- _Exercise requirements_: Give the number of lines in the records that include the word "below", and nothing besides.

- _Dataset records_:
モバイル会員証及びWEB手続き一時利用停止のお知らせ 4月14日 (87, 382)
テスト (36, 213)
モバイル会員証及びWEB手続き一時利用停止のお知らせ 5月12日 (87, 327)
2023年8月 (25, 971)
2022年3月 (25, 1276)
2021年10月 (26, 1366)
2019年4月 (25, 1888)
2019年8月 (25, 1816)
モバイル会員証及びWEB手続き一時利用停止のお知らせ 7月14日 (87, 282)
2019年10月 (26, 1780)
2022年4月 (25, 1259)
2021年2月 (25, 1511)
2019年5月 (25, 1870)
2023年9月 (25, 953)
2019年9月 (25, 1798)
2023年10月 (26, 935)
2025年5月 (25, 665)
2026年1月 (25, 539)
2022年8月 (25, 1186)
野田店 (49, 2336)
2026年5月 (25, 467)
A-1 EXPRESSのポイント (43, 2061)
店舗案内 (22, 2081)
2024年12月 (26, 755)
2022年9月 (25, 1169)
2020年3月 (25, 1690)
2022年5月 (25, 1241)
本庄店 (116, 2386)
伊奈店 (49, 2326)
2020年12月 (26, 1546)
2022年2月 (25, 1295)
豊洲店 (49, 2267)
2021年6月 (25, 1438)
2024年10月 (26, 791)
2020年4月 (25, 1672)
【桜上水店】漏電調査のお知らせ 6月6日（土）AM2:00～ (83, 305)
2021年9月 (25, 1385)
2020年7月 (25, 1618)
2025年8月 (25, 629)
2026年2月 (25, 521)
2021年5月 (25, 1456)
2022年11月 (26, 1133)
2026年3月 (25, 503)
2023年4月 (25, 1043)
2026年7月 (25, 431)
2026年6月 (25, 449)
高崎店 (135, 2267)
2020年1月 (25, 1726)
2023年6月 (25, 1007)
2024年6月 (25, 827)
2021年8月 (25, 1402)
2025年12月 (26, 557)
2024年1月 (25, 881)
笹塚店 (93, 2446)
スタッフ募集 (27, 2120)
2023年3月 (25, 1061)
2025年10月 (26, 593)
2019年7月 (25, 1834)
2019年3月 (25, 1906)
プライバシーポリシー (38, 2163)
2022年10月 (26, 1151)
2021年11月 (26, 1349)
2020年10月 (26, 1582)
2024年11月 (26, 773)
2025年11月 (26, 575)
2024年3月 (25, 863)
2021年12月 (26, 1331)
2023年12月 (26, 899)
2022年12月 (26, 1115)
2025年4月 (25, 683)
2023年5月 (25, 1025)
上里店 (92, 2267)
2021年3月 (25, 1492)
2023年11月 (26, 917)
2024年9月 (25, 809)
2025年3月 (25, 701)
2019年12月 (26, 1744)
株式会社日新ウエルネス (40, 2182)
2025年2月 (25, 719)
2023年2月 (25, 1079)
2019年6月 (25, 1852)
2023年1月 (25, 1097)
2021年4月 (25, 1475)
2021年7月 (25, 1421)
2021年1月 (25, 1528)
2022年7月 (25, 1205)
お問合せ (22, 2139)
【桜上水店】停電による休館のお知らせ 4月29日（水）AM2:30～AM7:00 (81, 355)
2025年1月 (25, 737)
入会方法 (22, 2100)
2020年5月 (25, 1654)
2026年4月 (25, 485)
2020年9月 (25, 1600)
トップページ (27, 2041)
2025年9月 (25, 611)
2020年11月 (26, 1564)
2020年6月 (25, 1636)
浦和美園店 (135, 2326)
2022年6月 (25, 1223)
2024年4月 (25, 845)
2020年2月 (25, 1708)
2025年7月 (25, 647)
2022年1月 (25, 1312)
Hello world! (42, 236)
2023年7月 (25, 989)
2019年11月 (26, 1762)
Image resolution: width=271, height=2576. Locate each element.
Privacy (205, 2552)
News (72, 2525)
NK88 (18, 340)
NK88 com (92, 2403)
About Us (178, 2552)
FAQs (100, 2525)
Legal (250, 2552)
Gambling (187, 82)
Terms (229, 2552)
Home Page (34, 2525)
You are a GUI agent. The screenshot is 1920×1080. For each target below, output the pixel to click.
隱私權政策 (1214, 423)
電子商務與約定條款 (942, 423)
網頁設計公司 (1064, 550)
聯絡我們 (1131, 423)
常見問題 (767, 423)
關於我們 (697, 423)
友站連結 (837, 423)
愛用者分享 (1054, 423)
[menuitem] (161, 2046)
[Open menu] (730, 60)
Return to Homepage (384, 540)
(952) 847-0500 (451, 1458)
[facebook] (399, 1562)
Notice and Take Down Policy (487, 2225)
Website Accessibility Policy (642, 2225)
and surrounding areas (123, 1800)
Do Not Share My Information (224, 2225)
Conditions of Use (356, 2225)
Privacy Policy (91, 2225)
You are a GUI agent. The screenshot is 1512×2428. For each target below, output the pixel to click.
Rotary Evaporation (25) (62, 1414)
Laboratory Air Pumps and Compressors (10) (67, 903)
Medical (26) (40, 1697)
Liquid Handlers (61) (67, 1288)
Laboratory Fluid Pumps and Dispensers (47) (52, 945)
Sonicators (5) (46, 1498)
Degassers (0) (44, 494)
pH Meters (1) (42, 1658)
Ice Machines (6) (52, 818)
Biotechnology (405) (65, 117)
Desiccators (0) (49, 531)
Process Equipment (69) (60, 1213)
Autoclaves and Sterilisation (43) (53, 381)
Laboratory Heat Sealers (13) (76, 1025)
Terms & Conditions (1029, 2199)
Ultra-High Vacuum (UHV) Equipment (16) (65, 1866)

- _Expected output_: 2